(Provided data)
-- Opening Marker --

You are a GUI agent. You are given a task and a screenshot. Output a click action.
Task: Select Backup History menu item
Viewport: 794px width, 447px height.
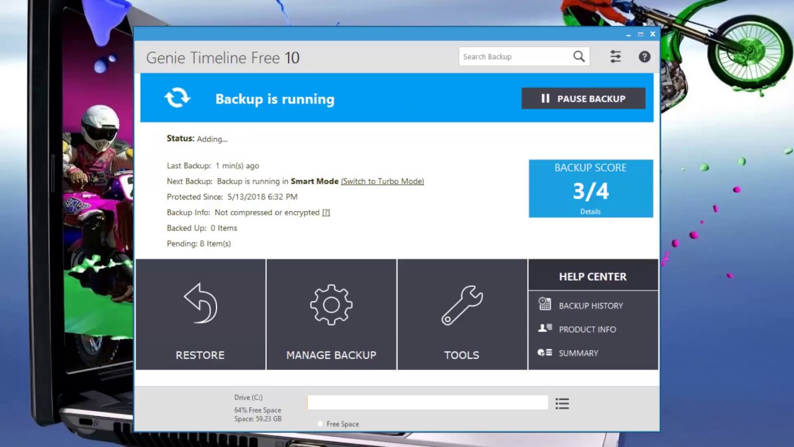pos(591,305)
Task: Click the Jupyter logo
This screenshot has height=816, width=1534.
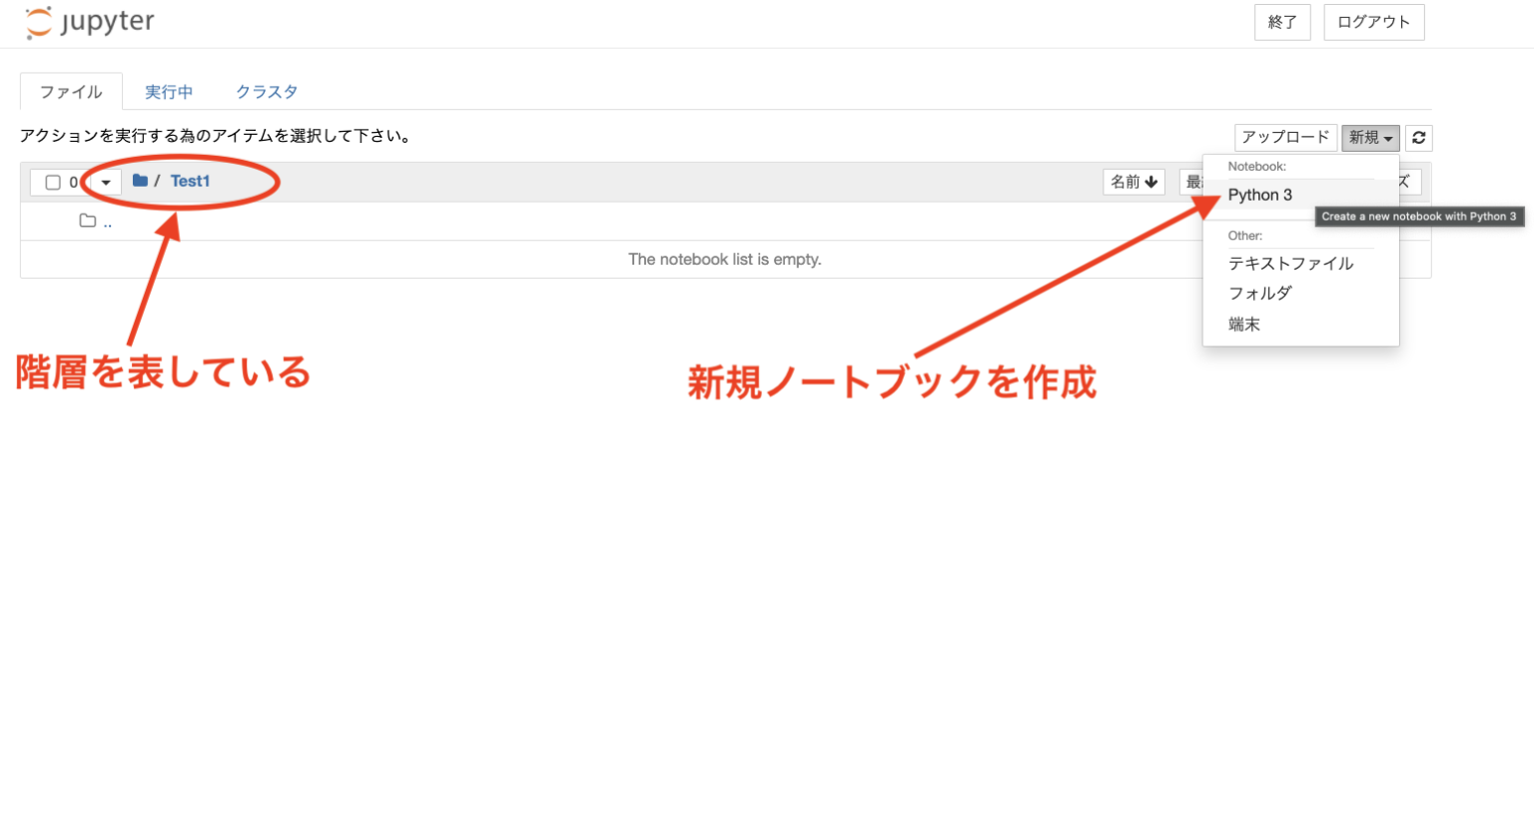Action: pyautogui.click(x=90, y=22)
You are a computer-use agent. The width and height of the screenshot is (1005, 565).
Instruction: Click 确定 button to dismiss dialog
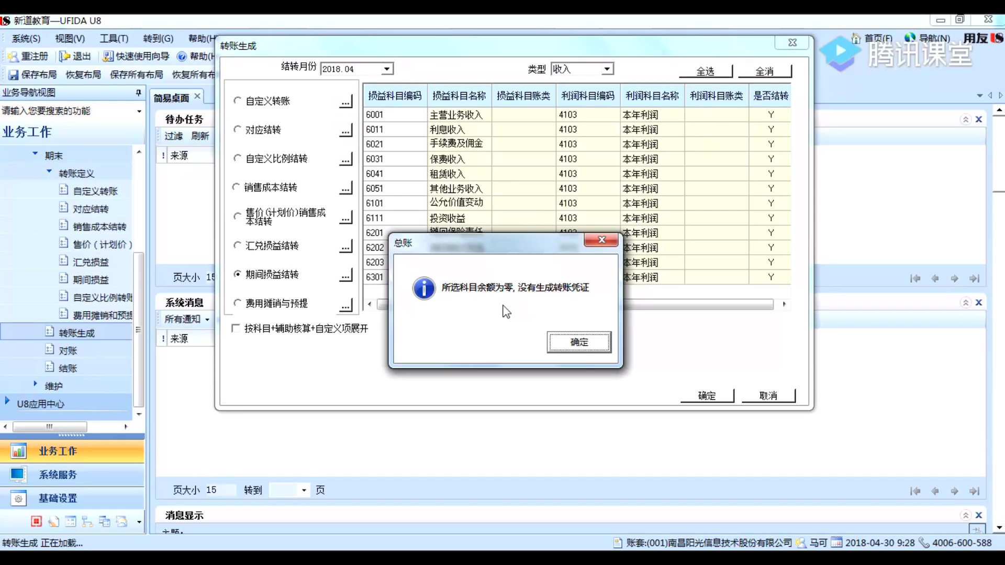pos(579,342)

-- Closing Marker --

(Problem requirements) What you give back should match the entries above exactly, except that pictures are dropped.

(Expected answer)
You are a GUI agent. You are given a task and a screenshot. Output a click action.
Task: Select Backup History menu item
Viewport: 794px width, 447px height.
pos(591,305)
Task: Click the Jupyter logo
This screenshot has height=816, width=1534.
Action: pyautogui.click(x=90, y=22)
You are a computer-use agent. The width and height of the screenshot is (1005, 565).
Instruction: Click 确定 button to dismiss dialog
pos(579,342)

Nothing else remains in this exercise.